Semyon Melnikov

Personal information
- Full name: Semyon Vladimirovich Melnikov
- Date of birth: 27 January 1985 (age 40)
- Height: 1.85 m (6 ft 1 in)
- Position(s): Forward

Team information
- Current team: FC Dynamo St. Petersburg (assistant coach)

Youth career
- DYuSSh Smena-Zenit

Senior career*
- Years: Team / Apps / (Gls)
- 2002–2009: FC Zenit St. Petersburg / 1 / (0)
- 2007: → FC Luch-Energiya Vladivostok (loan) / 8 / (0)
- 2008–2009: → FC Vityaz Podolsk (loan) / 60 / (10)
- 2010: FC Dynamo St. Petersburg / 25 / (1)
- 2011–2012: FC Metallurg-Kuzbass Novokuznetsk / 9 / (1)
- 2012–2013: FC Rus Saint Petersburg / 18 / (3)

Managerial career
- 2020–2023: FC Yadro St.

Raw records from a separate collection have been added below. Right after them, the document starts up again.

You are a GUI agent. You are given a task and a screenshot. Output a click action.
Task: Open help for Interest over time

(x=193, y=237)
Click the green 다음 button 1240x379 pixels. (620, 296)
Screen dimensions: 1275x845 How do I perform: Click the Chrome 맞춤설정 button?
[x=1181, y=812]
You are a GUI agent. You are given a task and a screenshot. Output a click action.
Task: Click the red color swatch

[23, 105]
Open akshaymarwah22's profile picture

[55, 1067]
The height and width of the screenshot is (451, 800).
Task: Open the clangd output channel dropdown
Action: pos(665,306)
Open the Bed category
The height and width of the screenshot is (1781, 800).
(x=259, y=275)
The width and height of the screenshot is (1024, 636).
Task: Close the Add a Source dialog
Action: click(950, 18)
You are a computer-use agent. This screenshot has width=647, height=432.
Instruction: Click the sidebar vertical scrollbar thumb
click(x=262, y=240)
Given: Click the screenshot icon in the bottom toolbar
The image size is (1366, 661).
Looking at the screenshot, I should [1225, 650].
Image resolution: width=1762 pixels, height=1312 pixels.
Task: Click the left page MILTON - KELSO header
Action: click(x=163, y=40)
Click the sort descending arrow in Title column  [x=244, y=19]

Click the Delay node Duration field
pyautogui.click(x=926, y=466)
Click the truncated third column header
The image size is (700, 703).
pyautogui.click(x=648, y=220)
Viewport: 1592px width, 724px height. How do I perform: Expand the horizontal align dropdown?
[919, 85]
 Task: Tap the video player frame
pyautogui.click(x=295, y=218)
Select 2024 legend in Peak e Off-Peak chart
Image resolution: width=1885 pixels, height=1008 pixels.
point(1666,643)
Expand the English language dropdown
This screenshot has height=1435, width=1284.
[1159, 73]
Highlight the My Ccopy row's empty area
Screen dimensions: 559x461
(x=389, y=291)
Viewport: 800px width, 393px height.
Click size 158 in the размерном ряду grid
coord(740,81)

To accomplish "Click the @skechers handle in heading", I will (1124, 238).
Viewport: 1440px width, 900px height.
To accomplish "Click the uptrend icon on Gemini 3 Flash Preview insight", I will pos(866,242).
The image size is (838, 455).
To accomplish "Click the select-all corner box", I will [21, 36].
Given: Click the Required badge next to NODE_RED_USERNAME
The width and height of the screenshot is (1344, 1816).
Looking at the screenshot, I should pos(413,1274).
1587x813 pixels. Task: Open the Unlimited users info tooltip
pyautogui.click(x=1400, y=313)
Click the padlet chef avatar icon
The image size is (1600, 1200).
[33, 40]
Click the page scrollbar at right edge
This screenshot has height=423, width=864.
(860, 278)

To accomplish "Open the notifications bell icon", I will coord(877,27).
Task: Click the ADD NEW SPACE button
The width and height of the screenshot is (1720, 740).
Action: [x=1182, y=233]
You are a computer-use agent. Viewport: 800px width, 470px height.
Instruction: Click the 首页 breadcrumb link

Petersburg (assistant)
- 2023–: FC Dynamo St. Petersburg (assistant)
- 2024: FC Dynamo St. Petersburg (caretaker)

= Semyon Melnikov =

Russian footballer

Semyon Vladimirovich Melnikov (Семён Владимирович Мельников; born 27 January 1985) is a Russian professional football coach and a former player. He is an assistant coach with FC Dynamo St. Petersburg.

==Club career==
He made his debut in the Russian Premier League in 2007 for FC Luch-Energiya Vladivostok.